# RECORDS TO PROCESS:
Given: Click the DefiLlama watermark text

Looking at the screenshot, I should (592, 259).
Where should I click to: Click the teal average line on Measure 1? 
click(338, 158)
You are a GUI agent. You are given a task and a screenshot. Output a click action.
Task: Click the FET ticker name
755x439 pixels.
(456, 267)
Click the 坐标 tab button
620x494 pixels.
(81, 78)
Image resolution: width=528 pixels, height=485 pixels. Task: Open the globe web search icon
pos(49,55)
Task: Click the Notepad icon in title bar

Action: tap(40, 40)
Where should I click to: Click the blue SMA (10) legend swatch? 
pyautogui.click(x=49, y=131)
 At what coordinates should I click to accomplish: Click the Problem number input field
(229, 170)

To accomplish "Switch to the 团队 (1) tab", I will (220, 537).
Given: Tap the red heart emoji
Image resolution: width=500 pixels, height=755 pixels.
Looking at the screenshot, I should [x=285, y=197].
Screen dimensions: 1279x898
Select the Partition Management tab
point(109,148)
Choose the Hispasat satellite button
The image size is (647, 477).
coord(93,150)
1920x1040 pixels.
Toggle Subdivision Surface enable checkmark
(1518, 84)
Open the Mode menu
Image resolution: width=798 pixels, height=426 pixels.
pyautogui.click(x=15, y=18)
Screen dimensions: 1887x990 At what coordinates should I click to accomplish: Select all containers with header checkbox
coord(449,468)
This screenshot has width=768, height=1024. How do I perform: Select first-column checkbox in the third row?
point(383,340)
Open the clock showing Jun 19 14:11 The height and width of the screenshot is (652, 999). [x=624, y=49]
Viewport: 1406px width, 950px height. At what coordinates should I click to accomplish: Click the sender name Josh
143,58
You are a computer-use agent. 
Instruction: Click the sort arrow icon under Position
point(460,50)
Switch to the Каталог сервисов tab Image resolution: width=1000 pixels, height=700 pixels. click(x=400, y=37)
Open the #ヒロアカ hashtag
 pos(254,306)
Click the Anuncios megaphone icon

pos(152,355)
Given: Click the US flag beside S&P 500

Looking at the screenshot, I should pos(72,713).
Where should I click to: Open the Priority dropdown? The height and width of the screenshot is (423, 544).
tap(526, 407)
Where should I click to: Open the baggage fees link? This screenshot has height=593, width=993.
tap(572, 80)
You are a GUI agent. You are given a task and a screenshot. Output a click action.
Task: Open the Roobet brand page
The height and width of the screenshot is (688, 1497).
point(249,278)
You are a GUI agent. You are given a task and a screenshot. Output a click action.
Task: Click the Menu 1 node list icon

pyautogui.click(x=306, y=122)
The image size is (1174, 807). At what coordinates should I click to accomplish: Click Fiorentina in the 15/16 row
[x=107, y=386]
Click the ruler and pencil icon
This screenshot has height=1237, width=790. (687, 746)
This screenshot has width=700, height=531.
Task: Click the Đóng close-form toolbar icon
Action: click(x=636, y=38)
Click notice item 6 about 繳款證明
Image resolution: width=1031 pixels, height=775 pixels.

# EXERCISE DIRECTIONS:
Scan the data for the string "Switch" and copy each line in which it occurs.

# RESPONSE BOX:
To accomplish "Switch to the 团队 (1) tab", I will (220, 537).
Switch to the Каталог сервисов tab Image resolution: width=1000 pixels, height=700 pixels. click(x=400, y=37)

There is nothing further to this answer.